## Begin

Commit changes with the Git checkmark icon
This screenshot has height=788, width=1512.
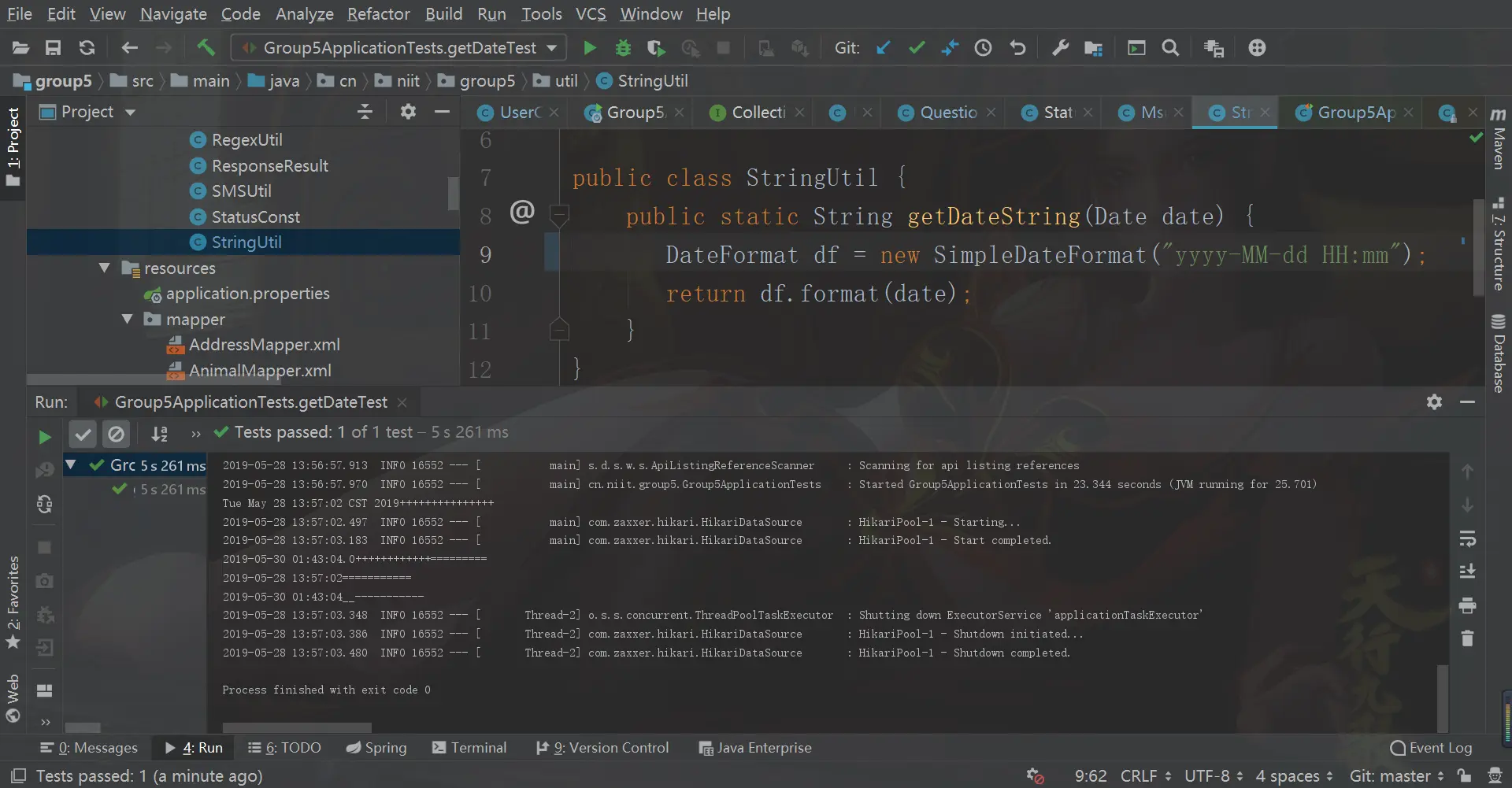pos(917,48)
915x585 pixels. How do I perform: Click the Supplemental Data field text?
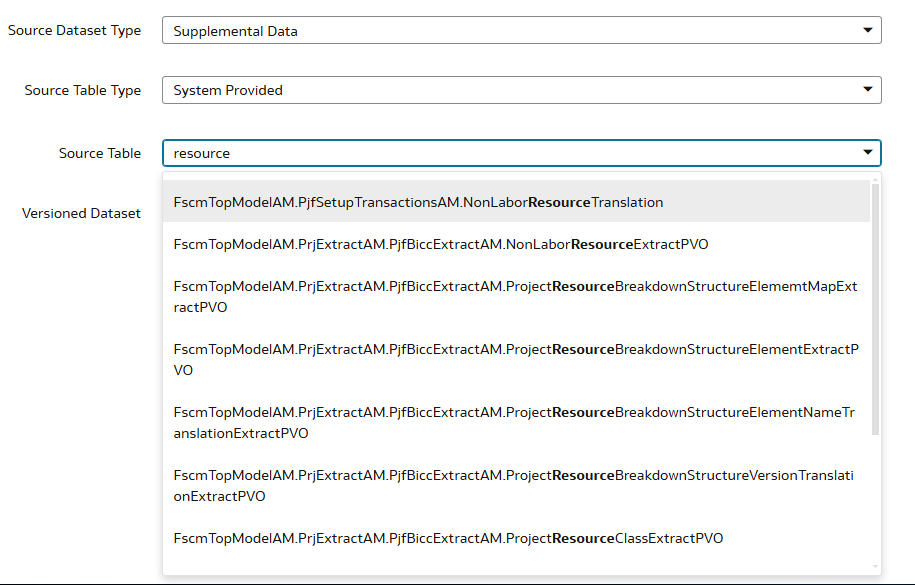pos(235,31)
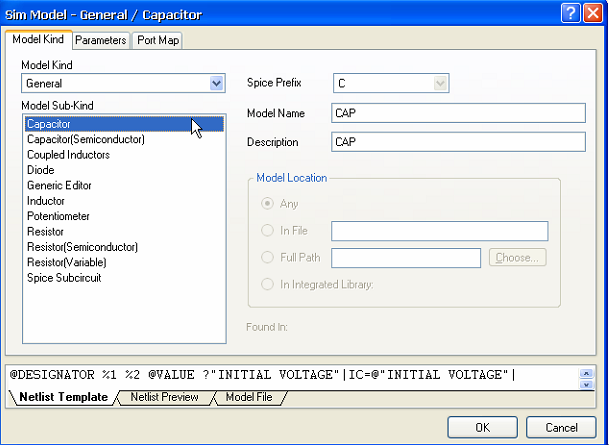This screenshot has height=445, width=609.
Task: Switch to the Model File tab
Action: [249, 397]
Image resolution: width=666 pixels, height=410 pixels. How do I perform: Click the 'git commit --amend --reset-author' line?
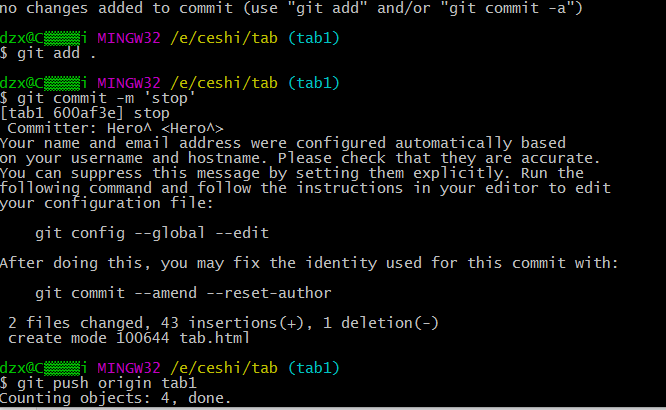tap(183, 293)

## End

**Task statement**
Copy out the records word for word, from the very first line through the line with "Action: [249, 397]", including both of those lines. Leave the pictures out of your copy.

**Response below**
Commit changes with the Git checkmark icon
This screenshot has height=788, width=1512.
pos(917,48)
915x585 pixels. How do I perform: Click the Supplemental Data field text?
pos(235,31)
This screenshot has height=445, width=609.
Task: Switch to the Model File tab
Action: [249, 397]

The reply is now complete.